Convict 13 (1920)    1 Stars



Convict 13 (1920)

Director: Edward F. Cline, Buster Keaton

Cast: Buster Keaton, Sybil Seely, Joe Roberts

Synopsis: A young golfer is mugged by an escaped convict and finds himself in a prison where he foils a jailbreak.






In convict 13, Buster Keaton plays a rather poor golfer who has the misfortune to have his clothes swapped with the uniform of an escaped convict when he accidentally knocks himself out. Mistaken for the actual convict by prison guards who identify prisoners only by the number stitched onto their sleeve, a frantic chase ensues as Buster first escapes his pursuers then accidentally locks himself in the prison to which they were trying to take him. This one is typical Keaton, albeit lacking the polish of his later classics. The slapstick is mostly violent, with characters being whacked over the head with mallets, smashed in the face with a medicine ball, etc. It doesn’t really make a lot of sense, but then it’s not supposed to, and the ending (which was a cliche even back in the 20s) excuses the film’s occasionally nonsensical elements. As so often with these silent comedies, it’s often the small, almost incidental gag that evokes the bigger laughs: Keaton, standing on a plank of wood on a lake, trying to use his golf club as a rudder, for example, or the look on his face when he realises he’s locked himself in prison.
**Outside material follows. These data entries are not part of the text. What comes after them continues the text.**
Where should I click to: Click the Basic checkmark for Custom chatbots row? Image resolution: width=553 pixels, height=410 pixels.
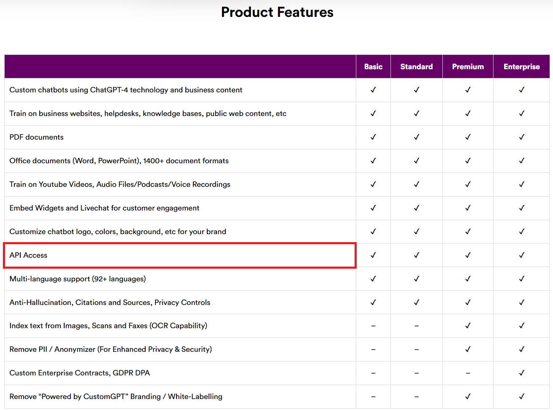coord(373,90)
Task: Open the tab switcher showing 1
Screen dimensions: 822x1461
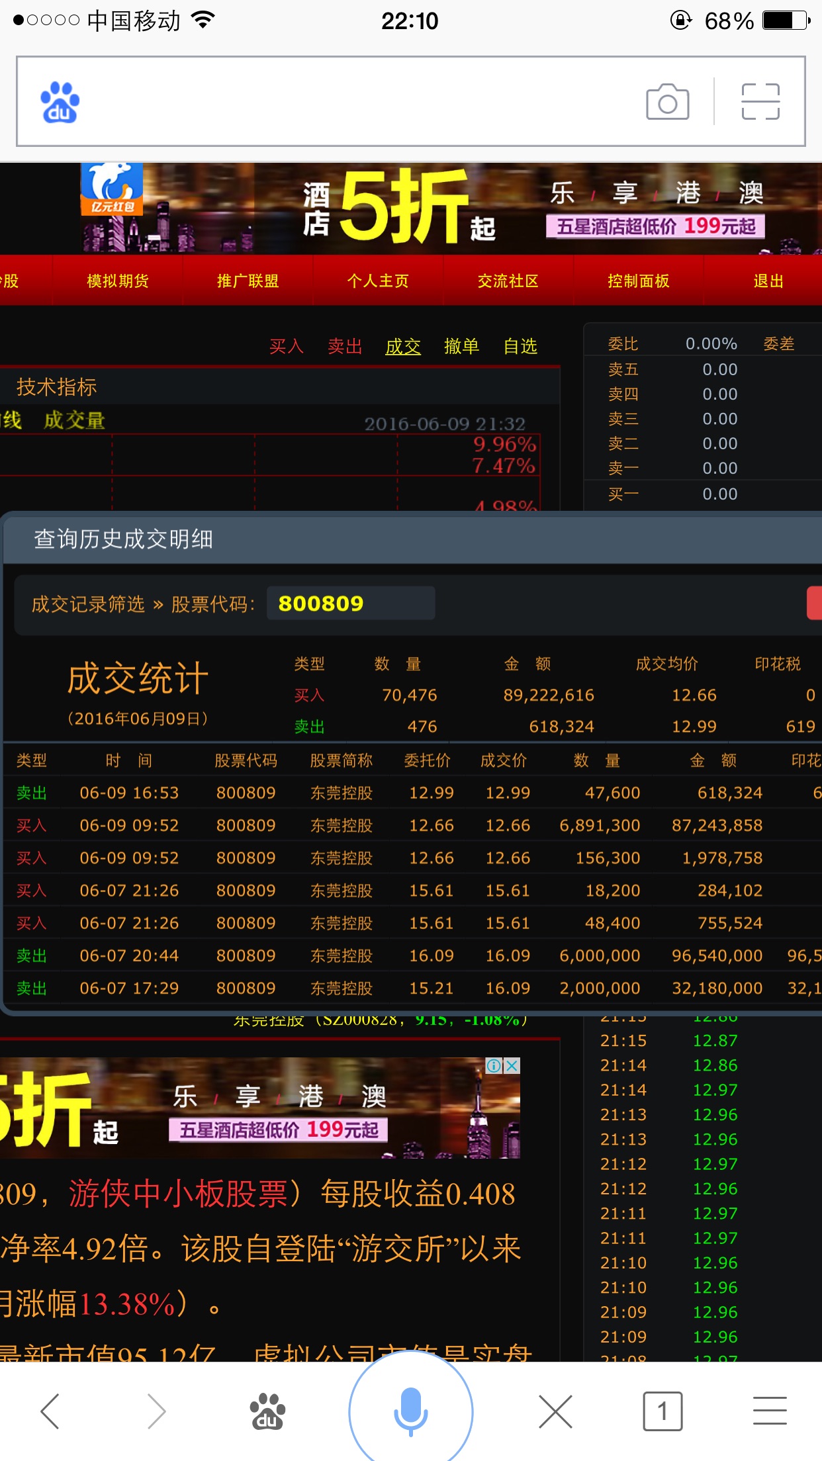Action: [x=662, y=1411]
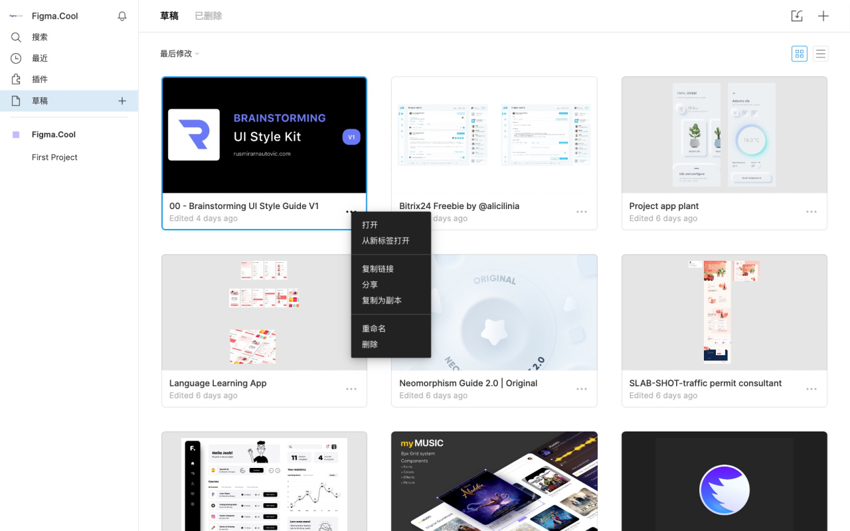Switch to the 已删除 tab
The image size is (850, 531).
click(x=208, y=15)
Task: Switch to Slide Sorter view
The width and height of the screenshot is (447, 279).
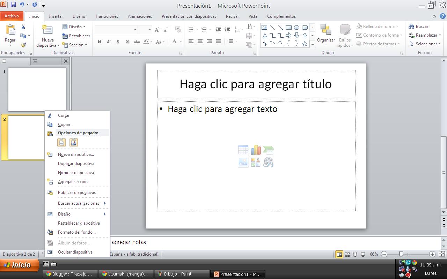Action: 347,254
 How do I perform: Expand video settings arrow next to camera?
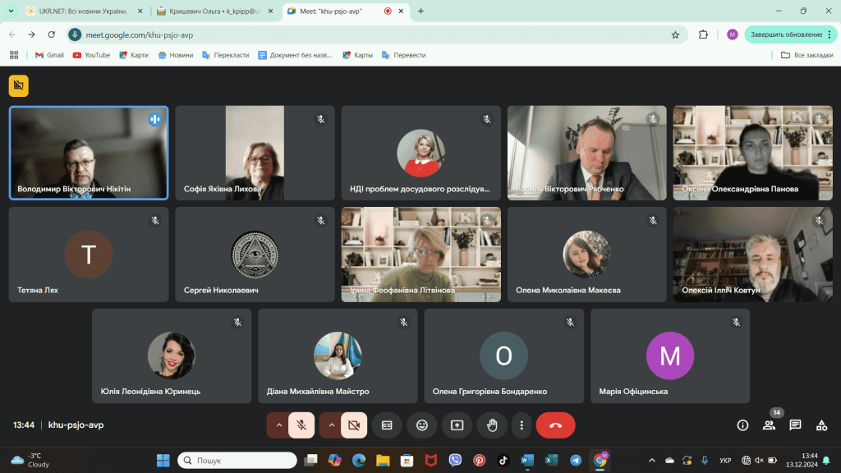click(331, 425)
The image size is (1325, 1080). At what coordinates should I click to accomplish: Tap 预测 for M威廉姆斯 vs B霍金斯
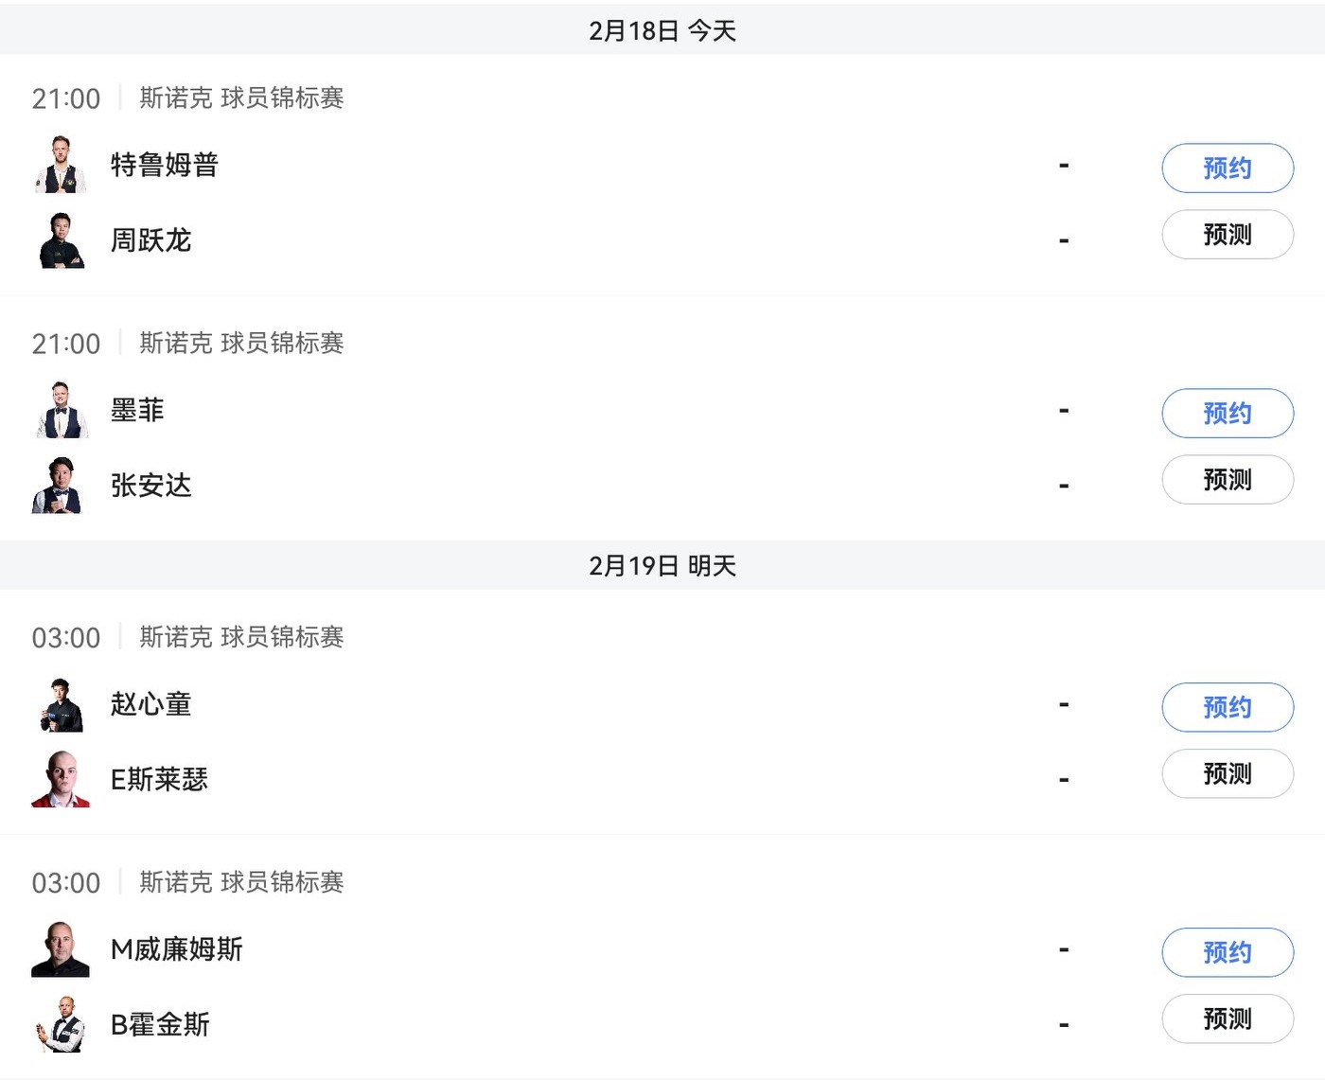tap(1227, 1019)
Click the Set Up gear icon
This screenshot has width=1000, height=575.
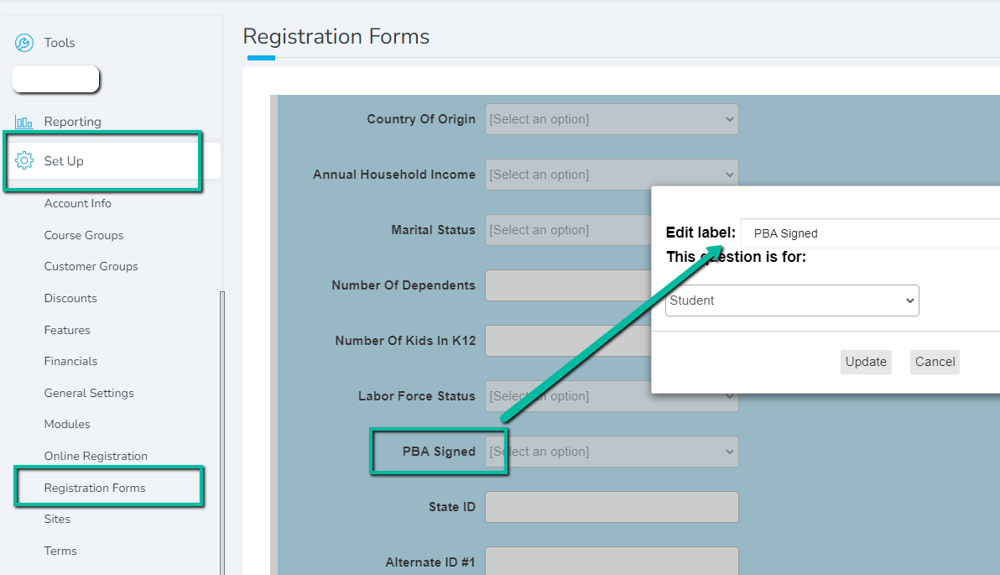pyautogui.click(x=24, y=160)
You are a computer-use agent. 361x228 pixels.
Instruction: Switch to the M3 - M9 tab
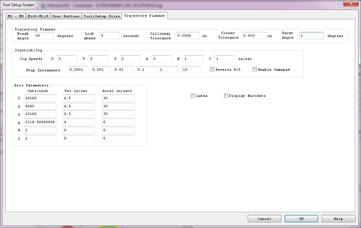tap(16, 16)
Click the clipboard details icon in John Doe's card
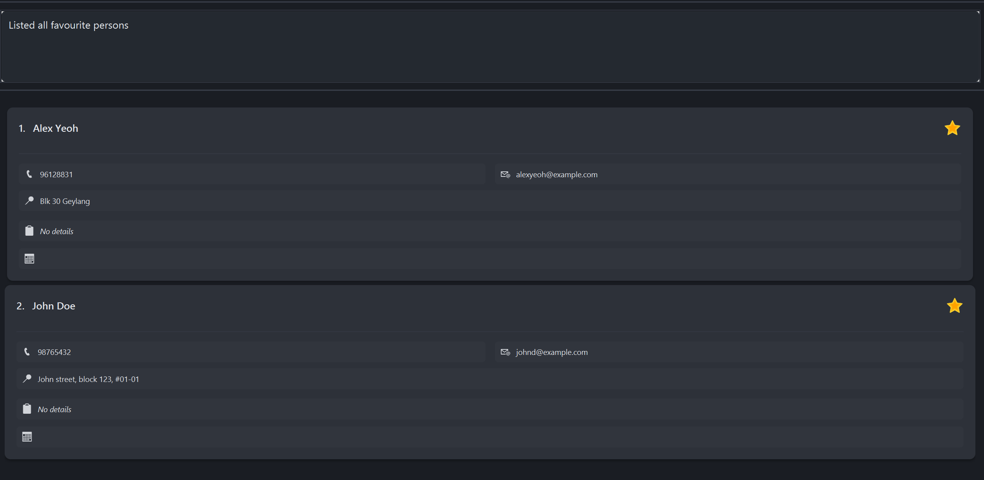 point(27,409)
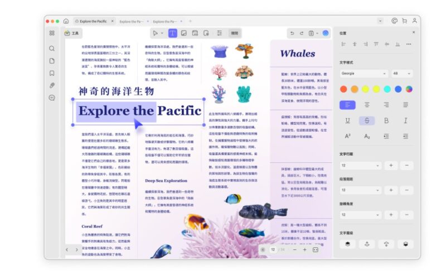Open the font size 48 dropdown
446x279 pixels.
click(402, 74)

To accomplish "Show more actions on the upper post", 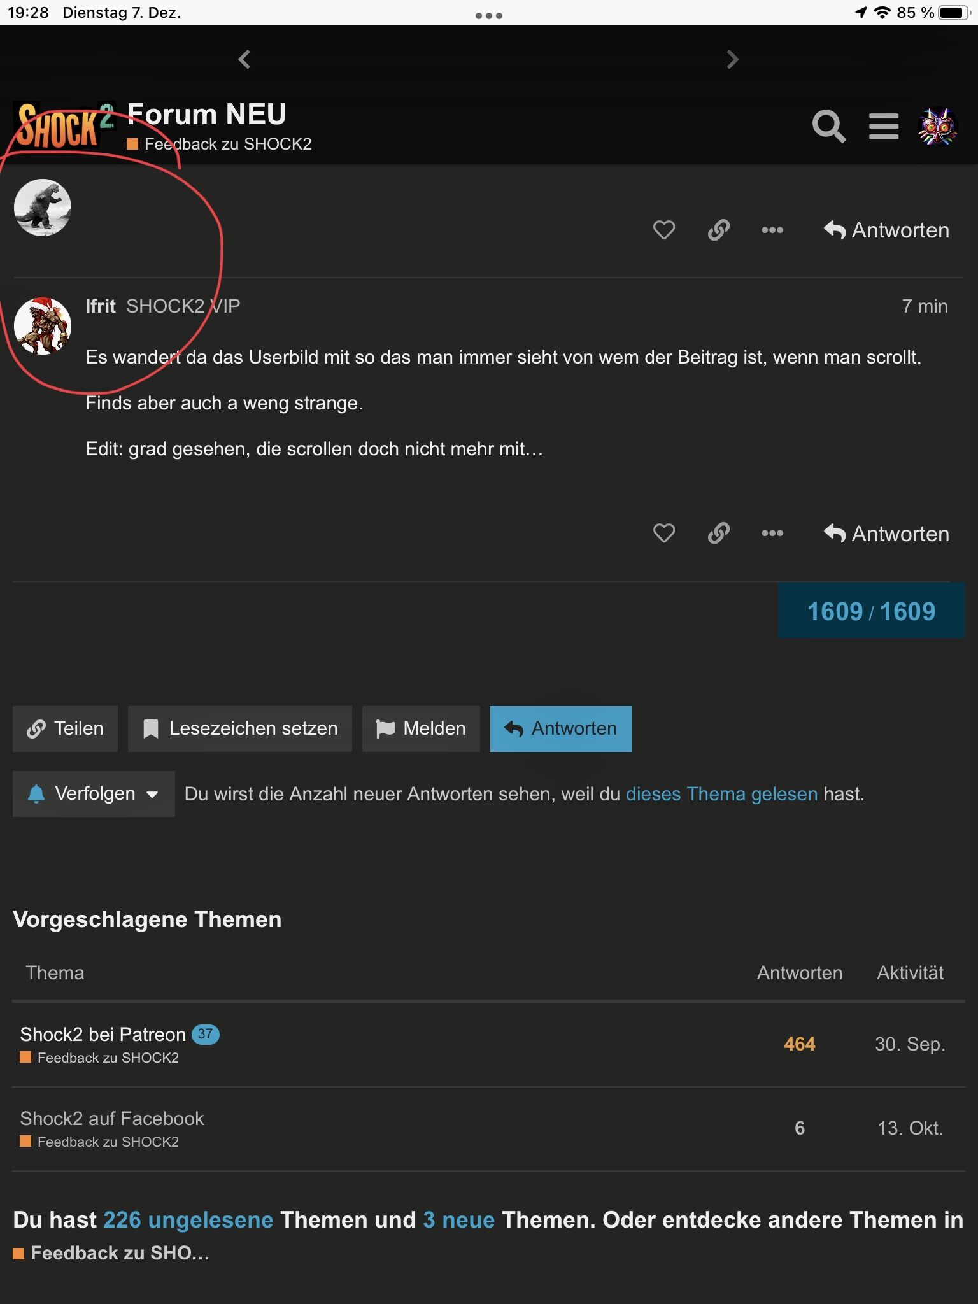I will click(772, 230).
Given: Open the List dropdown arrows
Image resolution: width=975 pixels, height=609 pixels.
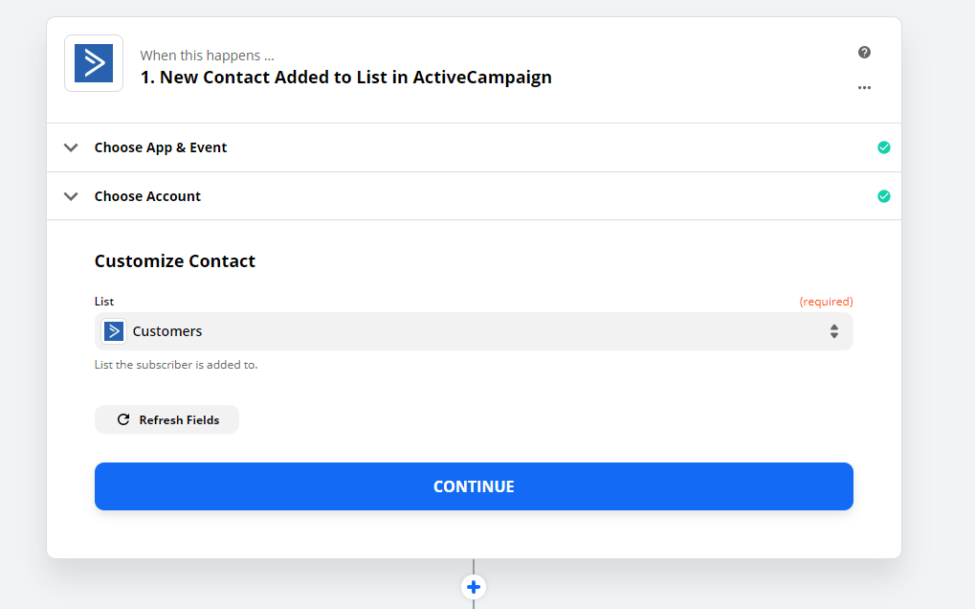Looking at the screenshot, I should tap(833, 331).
Other, more elaborate gags, come across as a little contrived, especially the substitution of elasticated rope for the noose. Because we know what’s going to happen, the gag’s execution (no pun intended) has to be extremely funny to work, and in this instance it just isn’t funny enough. For the most part, though, Convict 13 is decent knockabout fun that is nevertheless unlikely to make it to the top of any Keaton fan’s list of favourites.